Coming out as bisexual is entirely your choice. There's no obligation, no timeline, and no right way to do it. In India, where family expectations and social structures add complexity, this decision carries particular weight.

Some things to consider:

  • You can come out selectively. Telling one trusted friend is a valid starting point. You don't need to announce it to everyone simultaneously.
  • Prepare for the "but you can date women" response. Many people — even well-meaning ones — may see your bisexuality as less urgent or less real because of your attraction to women. This is bi erasure, and it's okay to name it.
  • Financial independence matters. If you're financially dependent on family who might react badly, building independence before coming out is pragmatic, not cowardly.
  • Have support in place. Whether it's a friend, a therapist, or an online community — make sure someone has your back.

For more detailed guidance, check out our article on coming out in India.

Key Takeaways

  • Bisexuality is a spectrum — you don't need to be attracted to all genders equally to be bi
  • Around 9% of India's population identifies as bisexual, but visibility remains extremely low
  • Confusion is normal and doesn't mean your identity is invalid
  • Bi men face unique challenges: erasure from both straight and queer communities, family marriage pressure, and mental health impacts
  • You don't owe anyone a label, a coming out, or an explanation
  • Finding even one supportive person or community can transform your experience
  • There's no timeline for figuring out your identity — go at your own pace

Your Identity Is Valid — Full Stop

Understanding your bisexuality isn't a problem to solve. It's a part of yourself to discover, at whatever pace feels right. The confusion you're feeling isn't a sign that something's wrong — it's a sign that you're being honest with yourself in a world that doesn't always make honesty easy.

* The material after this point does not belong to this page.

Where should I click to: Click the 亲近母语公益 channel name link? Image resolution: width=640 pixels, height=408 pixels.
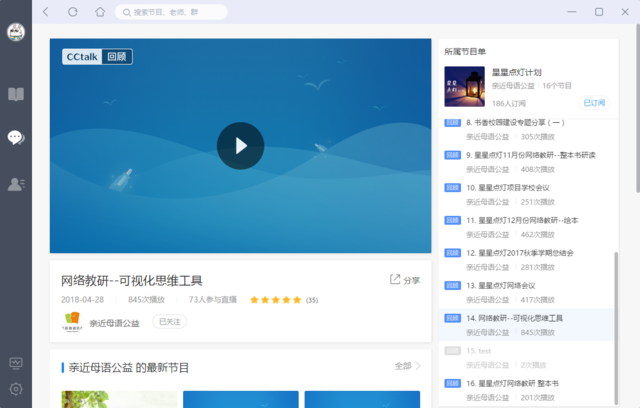(114, 323)
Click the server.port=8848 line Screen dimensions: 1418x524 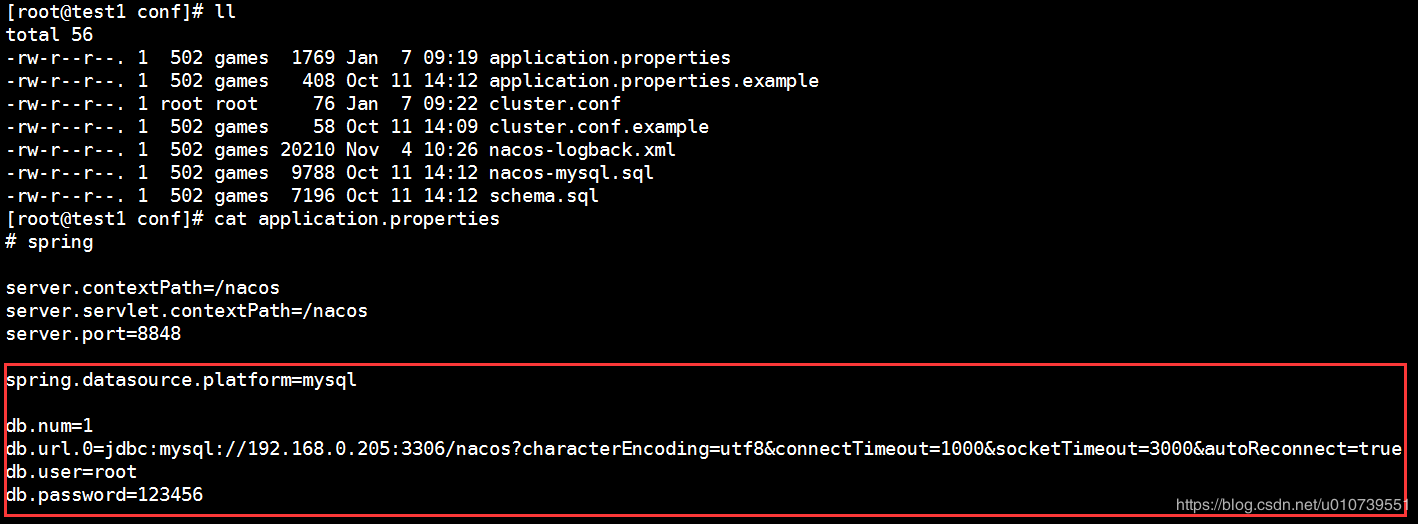pyautogui.click(x=93, y=334)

You don't need to prove your bisexuality to anyone. You don't need to have a perfect answer for every question. You just need to keep being honest about what you feel and find people who see you as you are.

Those people exist. And whenever you're ready, they're waiting.


Frequently Asked Questions

Can bisexuality change over time?

Attraction can be fluid, and the way you experience bisexuality may shift throughout your life. Some bi people notice their attraction to different genders changes in intensity over the years. This doesn't make your identity less valid — it makes it human. Research consistently shows that bisexuality itself is a stable orientation, even if its expression evolves.

How do I know if I'm bisexual or just curious?

Curiosity is often the first step toward understanding your orientation. If you find yourself consistently attracted to more than one gender — not just once, but as a recurring pattern — that's worth exploring. There's no blood test for bisexuality. Your feelings and experiences are the evidence.

Is bisexuality accepted in the Indian LGBTQ+ community?

Acceptance is growing but uneven. While LGBTQ+ organizations like the Humsafar Trust and Naz Foundation are explicitly bi-inclusive, individual attitudes within the community can still be dismissive. Online spaces tend to be more welcoming for bi-specific discussion than offline queer spaces.

Do I have to come out as bisexual?

Absolutely not. Coming out is a personal choice, not an obligation. In India, where family dynamics and social structures can make disclosure risky, staying private about your orientation is a completely valid choice. Your identity is real whether or not anyone else knows about it.

Where can I find other bisexual men in India?

Online communities like r/LGBTIndia on Reddit, bisexual-focused Instagram pages, and dating platforms like Stick that welcome bi men are great starting points. Organizations like iCall (TISS Mumbai) also offer LGBTQ+-affirming counseling where you can explore your identity in a safe space.